TO BE DONE: Reproduce the listing below with each "screenshot" replaced by "screen capture" and every other word left unchanged, and leave the pictures out.

start SUPPLIED ENTRIES

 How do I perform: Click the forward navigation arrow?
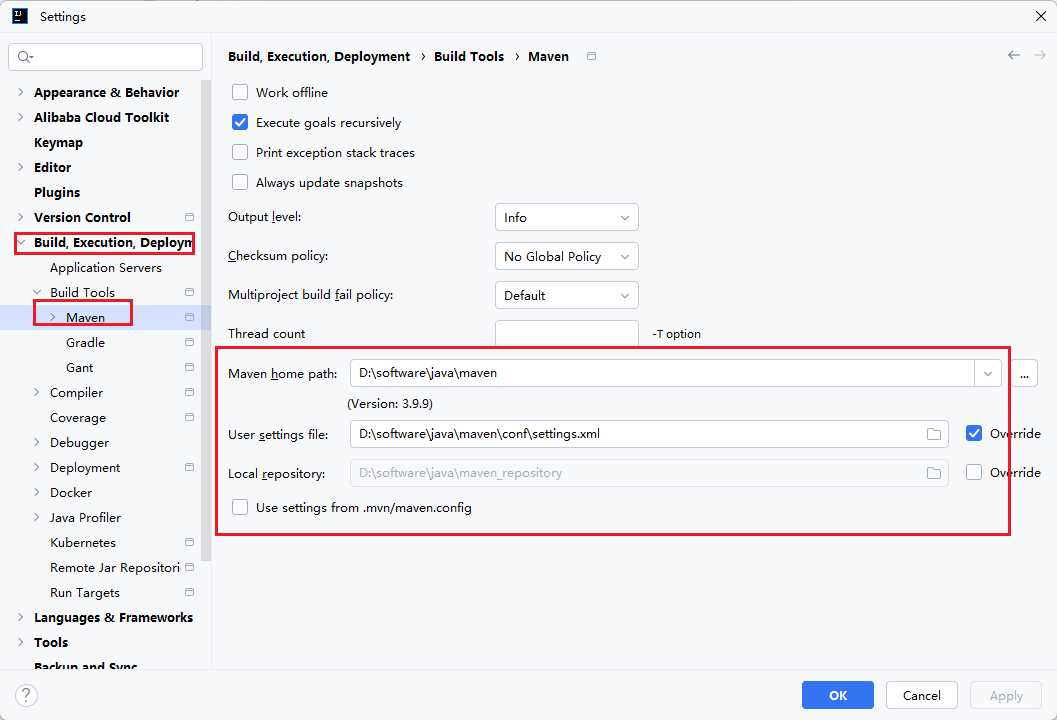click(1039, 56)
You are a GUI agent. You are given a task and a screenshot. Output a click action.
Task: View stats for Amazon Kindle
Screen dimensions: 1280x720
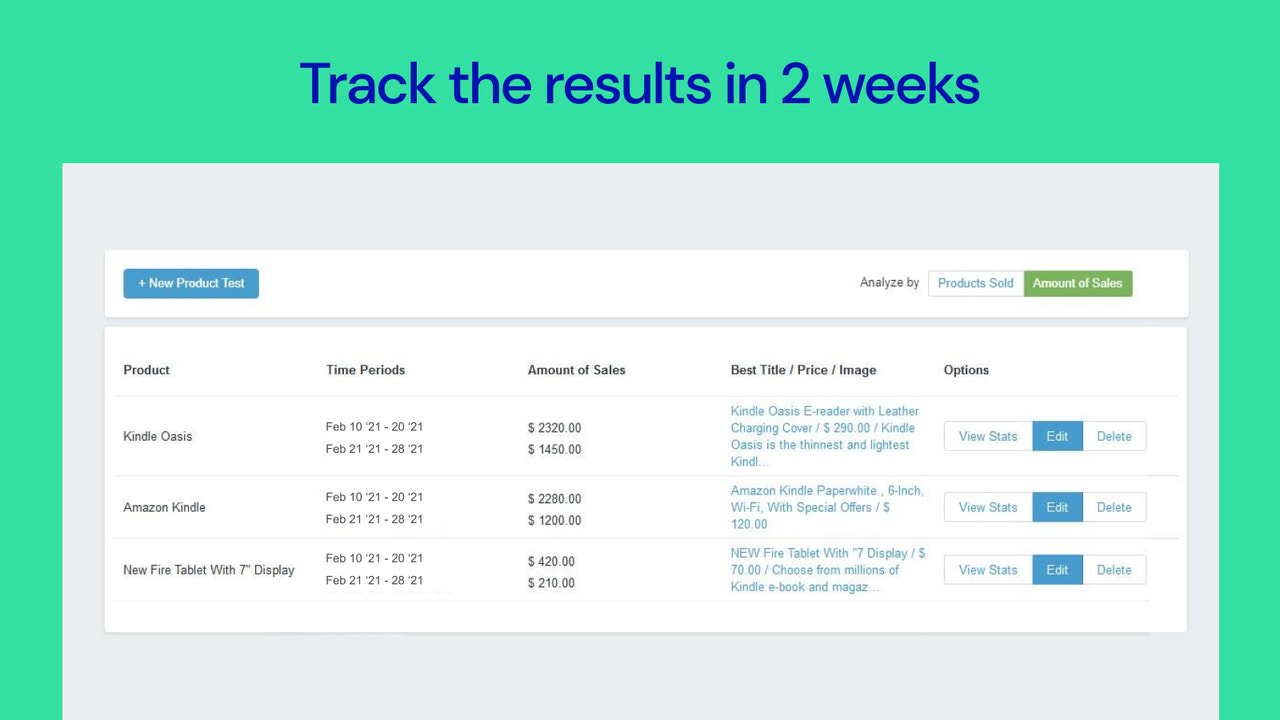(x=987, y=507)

end SUPPLIED ENTRIES

RESULT BELOW:
 How do I perform: Click the forward navigation arrow?
click(1039, 56)
You are a GUI agent. You are given a task and a screen capture. Output a click action.
Task: View stats for Amazon Kindle
Screen dimensions: 1280x720
(x=987, y=507)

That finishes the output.